PROVIDED MATERIAL.
►

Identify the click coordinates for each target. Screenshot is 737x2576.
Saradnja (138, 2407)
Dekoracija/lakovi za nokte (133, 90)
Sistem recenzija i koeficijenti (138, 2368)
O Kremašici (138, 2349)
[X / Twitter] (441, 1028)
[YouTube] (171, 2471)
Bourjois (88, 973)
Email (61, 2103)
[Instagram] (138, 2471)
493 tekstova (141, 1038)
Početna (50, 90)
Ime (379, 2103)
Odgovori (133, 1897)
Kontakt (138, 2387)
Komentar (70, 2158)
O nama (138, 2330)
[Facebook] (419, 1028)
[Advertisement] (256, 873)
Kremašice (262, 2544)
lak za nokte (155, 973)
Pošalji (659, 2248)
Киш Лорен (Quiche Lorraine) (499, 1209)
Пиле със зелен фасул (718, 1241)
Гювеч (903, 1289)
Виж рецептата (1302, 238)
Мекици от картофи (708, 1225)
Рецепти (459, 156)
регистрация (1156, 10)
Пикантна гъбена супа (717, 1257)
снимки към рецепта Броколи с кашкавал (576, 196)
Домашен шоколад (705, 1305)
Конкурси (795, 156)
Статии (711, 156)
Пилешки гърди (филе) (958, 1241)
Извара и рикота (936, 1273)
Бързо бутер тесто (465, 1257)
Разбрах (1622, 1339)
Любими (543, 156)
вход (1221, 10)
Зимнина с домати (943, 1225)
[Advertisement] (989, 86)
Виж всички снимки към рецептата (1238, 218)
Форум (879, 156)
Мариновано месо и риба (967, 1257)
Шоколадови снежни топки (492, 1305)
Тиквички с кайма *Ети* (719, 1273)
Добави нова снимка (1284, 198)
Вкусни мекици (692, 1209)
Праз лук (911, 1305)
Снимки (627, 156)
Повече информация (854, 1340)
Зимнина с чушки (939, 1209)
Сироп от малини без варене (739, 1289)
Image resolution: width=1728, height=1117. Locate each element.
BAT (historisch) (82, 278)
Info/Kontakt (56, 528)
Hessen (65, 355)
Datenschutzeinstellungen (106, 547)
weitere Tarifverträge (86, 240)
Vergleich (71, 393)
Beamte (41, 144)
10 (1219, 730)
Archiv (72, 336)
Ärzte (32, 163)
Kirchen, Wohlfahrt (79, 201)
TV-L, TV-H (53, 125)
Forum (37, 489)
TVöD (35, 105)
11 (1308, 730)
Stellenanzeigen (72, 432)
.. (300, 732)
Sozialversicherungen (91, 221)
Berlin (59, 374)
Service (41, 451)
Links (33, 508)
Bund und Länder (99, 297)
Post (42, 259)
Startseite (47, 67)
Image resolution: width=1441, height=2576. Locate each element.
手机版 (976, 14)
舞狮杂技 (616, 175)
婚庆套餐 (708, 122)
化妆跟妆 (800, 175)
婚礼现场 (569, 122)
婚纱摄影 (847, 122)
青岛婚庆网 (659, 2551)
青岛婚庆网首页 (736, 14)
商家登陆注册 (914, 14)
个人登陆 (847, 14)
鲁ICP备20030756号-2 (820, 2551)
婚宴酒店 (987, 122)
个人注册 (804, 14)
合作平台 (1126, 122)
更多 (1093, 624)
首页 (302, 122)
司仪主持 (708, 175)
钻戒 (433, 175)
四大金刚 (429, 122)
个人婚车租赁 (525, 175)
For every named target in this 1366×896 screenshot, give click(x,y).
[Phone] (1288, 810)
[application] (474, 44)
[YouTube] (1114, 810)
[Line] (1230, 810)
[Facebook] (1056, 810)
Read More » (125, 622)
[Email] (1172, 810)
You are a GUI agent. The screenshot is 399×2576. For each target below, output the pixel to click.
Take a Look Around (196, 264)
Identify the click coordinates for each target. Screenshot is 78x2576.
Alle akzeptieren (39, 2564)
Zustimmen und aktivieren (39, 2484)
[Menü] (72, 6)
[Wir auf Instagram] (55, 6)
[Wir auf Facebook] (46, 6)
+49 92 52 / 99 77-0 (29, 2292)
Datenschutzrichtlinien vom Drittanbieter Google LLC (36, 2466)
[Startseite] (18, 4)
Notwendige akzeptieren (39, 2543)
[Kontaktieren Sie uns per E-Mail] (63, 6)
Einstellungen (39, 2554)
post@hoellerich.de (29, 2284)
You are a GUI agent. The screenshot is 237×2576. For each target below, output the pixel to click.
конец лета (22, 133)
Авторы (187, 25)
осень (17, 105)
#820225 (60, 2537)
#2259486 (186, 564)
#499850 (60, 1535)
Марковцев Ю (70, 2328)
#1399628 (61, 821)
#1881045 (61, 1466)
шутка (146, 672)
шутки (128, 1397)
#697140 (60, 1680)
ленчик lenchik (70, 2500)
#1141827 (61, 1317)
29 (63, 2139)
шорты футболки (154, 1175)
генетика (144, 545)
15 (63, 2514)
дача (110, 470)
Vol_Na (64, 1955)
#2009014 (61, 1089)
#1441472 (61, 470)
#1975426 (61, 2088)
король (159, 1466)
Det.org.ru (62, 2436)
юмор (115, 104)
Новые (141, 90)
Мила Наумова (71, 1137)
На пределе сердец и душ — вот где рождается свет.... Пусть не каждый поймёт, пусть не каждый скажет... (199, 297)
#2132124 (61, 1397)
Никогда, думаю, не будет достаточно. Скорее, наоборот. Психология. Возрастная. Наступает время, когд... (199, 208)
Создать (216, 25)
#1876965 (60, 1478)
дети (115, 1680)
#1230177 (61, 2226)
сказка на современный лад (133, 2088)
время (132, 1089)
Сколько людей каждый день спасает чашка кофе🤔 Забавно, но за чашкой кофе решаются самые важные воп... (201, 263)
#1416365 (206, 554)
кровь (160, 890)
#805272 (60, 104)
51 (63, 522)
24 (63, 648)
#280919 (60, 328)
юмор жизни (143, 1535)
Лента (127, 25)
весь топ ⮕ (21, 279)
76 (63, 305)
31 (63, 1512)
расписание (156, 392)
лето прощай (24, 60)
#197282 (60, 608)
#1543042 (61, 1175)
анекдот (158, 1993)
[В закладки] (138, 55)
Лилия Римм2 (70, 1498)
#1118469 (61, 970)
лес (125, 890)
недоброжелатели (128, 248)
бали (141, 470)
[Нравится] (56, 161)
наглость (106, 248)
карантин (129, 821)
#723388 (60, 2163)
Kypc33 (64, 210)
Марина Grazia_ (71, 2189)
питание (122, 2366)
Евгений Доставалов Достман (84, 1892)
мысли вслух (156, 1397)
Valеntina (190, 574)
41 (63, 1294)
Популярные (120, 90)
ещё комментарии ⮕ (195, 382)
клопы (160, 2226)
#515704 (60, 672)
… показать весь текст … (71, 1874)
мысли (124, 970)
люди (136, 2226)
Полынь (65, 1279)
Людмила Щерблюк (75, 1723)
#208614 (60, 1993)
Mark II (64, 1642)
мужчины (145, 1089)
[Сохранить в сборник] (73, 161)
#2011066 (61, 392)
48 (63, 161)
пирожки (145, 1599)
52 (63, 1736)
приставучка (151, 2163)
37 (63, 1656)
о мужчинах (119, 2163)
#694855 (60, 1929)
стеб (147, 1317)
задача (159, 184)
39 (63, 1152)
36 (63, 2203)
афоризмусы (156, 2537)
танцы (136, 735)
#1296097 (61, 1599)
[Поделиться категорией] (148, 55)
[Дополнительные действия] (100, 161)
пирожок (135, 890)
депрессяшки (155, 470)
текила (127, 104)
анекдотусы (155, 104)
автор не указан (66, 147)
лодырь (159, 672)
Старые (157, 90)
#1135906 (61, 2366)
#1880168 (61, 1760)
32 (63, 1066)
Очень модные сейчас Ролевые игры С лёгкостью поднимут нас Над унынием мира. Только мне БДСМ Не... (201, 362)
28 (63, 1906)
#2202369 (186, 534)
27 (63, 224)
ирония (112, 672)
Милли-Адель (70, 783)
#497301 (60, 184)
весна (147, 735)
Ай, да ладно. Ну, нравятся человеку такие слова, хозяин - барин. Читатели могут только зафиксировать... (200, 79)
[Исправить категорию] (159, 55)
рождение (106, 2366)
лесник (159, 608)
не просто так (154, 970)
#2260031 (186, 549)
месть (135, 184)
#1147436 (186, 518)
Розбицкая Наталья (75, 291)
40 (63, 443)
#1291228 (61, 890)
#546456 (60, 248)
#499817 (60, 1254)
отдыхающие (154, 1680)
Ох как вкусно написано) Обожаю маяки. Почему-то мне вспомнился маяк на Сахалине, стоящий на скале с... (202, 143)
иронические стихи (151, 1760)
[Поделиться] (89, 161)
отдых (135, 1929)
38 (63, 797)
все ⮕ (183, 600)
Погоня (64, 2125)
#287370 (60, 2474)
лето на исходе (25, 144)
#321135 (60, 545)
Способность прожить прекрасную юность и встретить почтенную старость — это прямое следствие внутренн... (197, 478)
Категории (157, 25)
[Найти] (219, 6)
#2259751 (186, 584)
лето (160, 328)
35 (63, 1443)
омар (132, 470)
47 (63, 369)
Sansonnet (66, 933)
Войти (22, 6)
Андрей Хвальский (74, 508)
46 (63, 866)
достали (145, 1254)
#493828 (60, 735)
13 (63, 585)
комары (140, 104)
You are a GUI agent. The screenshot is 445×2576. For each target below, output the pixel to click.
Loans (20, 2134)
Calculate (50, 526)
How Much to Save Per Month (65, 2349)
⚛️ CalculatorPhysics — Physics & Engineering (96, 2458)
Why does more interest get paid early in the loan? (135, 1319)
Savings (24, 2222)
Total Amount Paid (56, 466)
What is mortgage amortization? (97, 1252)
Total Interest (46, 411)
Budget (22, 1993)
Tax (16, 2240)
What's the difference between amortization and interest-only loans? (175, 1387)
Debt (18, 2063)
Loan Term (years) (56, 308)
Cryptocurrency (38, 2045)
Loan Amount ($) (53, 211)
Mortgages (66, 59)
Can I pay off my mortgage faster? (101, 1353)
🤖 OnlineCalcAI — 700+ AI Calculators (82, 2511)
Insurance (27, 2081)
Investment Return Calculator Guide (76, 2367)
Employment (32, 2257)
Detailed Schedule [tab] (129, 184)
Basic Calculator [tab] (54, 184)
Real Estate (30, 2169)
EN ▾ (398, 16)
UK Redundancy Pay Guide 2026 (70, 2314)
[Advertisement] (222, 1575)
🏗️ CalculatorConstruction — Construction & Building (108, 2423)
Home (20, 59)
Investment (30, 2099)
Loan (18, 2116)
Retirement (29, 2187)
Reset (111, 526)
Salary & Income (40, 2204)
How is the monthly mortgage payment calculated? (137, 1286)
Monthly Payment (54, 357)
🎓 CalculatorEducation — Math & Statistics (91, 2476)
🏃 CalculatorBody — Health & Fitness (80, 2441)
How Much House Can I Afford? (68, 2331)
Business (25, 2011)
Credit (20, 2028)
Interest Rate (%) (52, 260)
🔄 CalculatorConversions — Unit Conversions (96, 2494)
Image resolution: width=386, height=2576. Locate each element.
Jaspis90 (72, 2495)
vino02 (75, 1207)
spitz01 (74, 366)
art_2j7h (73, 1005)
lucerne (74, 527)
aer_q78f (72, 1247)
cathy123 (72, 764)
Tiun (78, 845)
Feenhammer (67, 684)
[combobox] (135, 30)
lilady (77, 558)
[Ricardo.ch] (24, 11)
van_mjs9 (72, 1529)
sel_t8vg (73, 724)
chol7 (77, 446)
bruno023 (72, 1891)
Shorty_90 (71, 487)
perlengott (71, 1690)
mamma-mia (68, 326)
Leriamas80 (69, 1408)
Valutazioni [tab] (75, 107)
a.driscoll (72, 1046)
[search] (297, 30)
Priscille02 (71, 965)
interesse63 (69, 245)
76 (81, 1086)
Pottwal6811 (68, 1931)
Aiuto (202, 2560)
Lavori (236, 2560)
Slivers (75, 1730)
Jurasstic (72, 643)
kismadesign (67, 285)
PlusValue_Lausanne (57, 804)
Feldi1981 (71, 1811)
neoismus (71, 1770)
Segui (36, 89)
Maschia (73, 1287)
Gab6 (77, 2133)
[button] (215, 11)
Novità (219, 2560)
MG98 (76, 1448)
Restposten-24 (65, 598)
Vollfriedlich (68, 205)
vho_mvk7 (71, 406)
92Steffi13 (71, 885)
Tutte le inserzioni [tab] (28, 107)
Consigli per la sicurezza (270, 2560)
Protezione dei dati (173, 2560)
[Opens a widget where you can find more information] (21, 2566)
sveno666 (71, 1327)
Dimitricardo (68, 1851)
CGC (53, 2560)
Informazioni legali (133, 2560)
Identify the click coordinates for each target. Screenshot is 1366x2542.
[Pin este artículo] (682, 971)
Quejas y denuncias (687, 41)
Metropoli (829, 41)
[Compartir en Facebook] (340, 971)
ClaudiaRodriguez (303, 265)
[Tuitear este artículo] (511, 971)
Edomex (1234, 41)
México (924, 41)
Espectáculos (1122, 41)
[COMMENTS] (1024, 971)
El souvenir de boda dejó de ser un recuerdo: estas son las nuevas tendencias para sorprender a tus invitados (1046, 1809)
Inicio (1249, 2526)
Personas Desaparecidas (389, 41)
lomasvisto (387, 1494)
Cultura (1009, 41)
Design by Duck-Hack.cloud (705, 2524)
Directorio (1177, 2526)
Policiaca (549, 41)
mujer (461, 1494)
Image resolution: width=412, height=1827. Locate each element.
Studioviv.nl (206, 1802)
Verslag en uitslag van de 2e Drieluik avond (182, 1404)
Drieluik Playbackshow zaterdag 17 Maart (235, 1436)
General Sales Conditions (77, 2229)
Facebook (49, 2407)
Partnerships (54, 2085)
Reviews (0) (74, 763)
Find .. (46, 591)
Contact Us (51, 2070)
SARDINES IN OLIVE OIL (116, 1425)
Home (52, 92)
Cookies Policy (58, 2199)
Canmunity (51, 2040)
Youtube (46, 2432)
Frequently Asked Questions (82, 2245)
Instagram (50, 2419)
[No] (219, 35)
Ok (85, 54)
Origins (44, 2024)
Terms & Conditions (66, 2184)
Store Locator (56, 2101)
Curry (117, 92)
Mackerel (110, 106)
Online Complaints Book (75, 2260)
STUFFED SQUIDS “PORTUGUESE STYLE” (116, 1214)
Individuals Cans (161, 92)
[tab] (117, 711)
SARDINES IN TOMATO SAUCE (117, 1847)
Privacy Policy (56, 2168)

◄

TASK. When you reach the line holding "48 (63, 161)" in the records above, begin reproducing exactly, stop after the line holding "#1296097 (61, 1599)", and output nothing else.

TASK SOLUTION.
48 (63, 161)
пирожки (145, 1599)
52 (63, 1736)
приставучка (151, 2163)
37 (63, 1656)
о мужчинах (119, 2163)
#694855 (60, 1929)
стеб (147, 1317)
задача (159, 184)
39 (63, 1152)
36 (63, 2203)
афоризмусы (156, 2537)
танцы (136, 735)
#1296097 (61, 1599)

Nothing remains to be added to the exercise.